(Beginning of EXERCISE MATERIAL)

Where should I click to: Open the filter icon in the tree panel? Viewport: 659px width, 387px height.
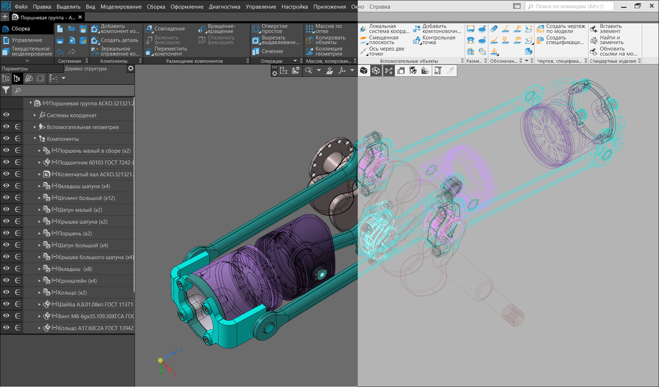(x=6, y=90)
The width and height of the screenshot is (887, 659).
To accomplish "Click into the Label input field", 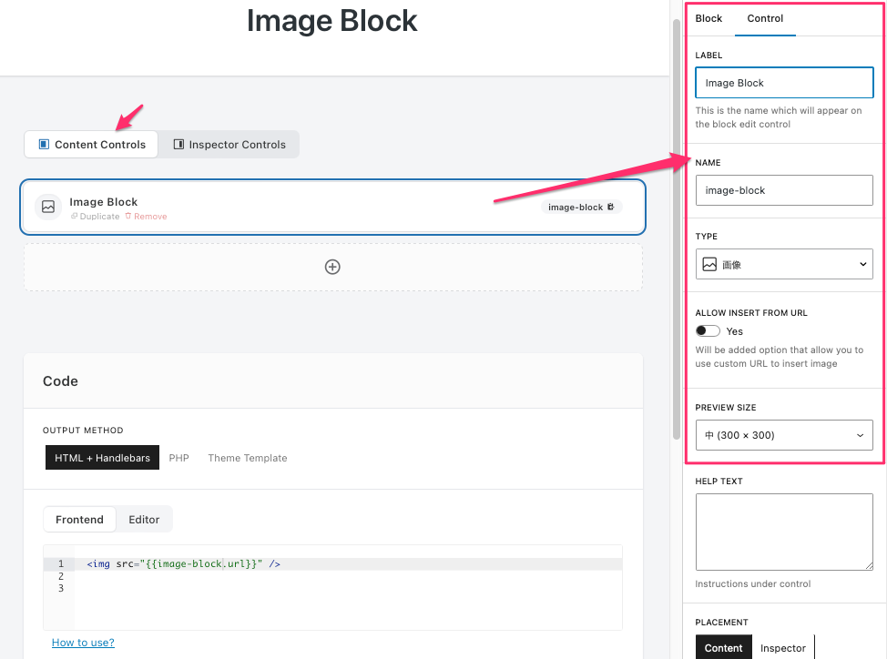I will [784, 83].
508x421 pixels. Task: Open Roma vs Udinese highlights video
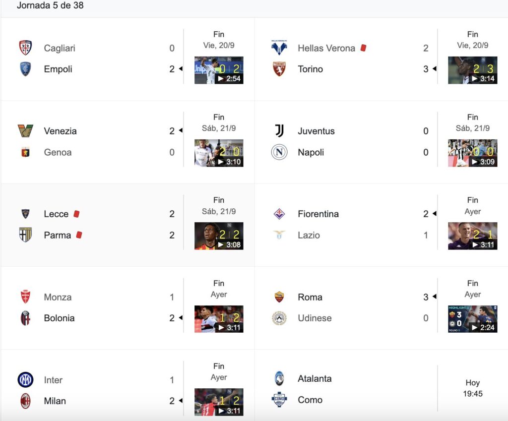472,319
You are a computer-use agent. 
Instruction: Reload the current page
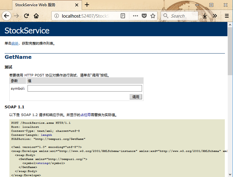(27, 16)
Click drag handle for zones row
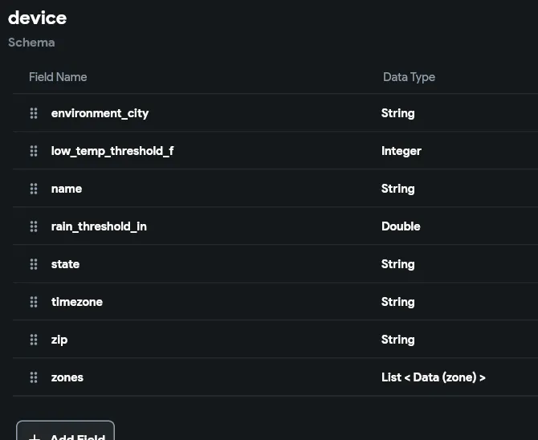 34,377

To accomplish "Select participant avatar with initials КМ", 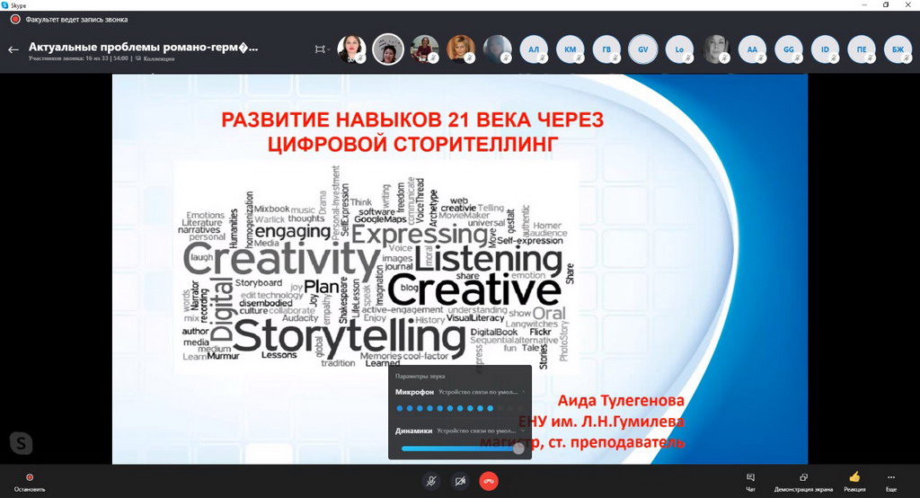I will tap(570, 49).
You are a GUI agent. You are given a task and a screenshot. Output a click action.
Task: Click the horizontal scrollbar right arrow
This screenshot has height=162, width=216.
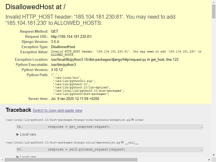[209, 160]
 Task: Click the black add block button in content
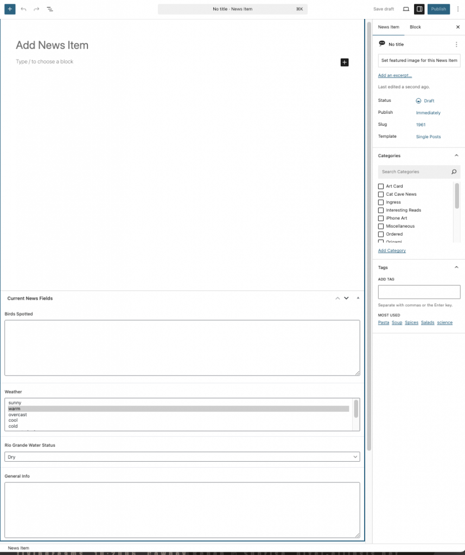344,62
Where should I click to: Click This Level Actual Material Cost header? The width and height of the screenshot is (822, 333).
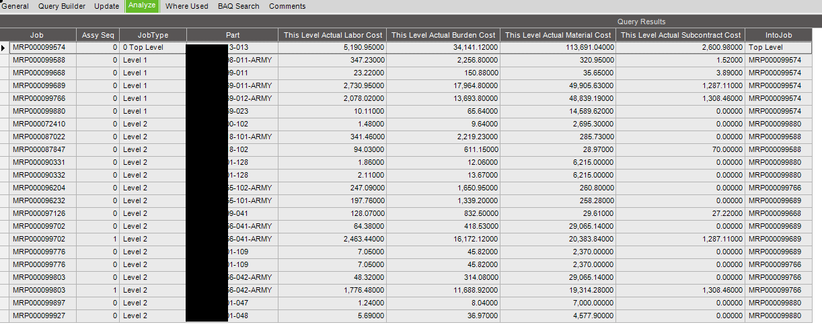pos(558,35)
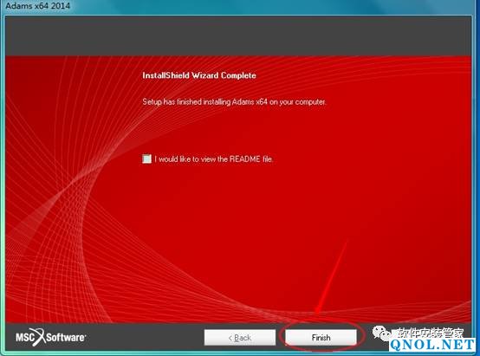Click the WeChat icon in the watermark
480x356 pixels.
click(381, 333)
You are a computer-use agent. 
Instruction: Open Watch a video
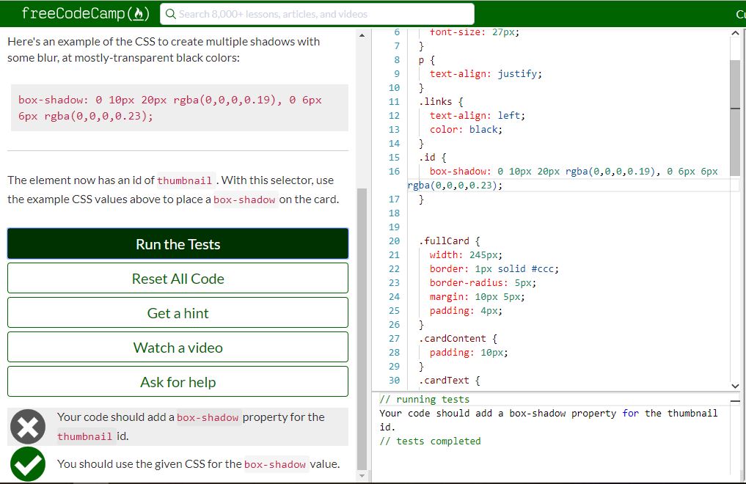point(178,347)
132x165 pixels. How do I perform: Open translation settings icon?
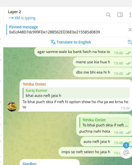(130, 42)
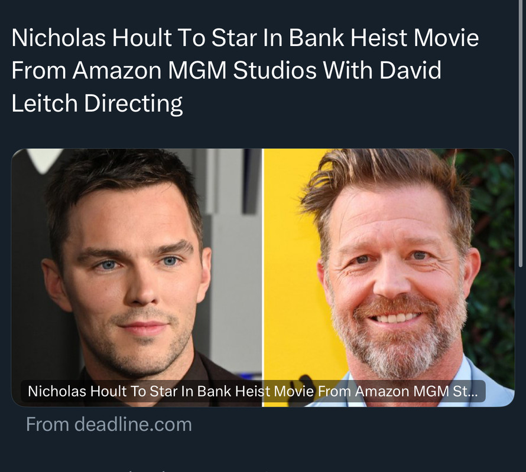Open the deadline.com article card image
This screenshot has height=472, width=526.
(x=263, y=277)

(End of EXERCISE MATERIAL)

**TASK DIRECTIONS**. Return only the lines from the line containing "132x165 pixels. How" through the last line of the records above, both ends included, exactly as written, leaving pictures out.

**COMPLETED EXERCISE**.
132x165 pixels. How do I perform: Open translation settings icon?
(130, 42)
Open the deadline.com article card image
This screenshot has height=472, width=526.
(x=263, y=277)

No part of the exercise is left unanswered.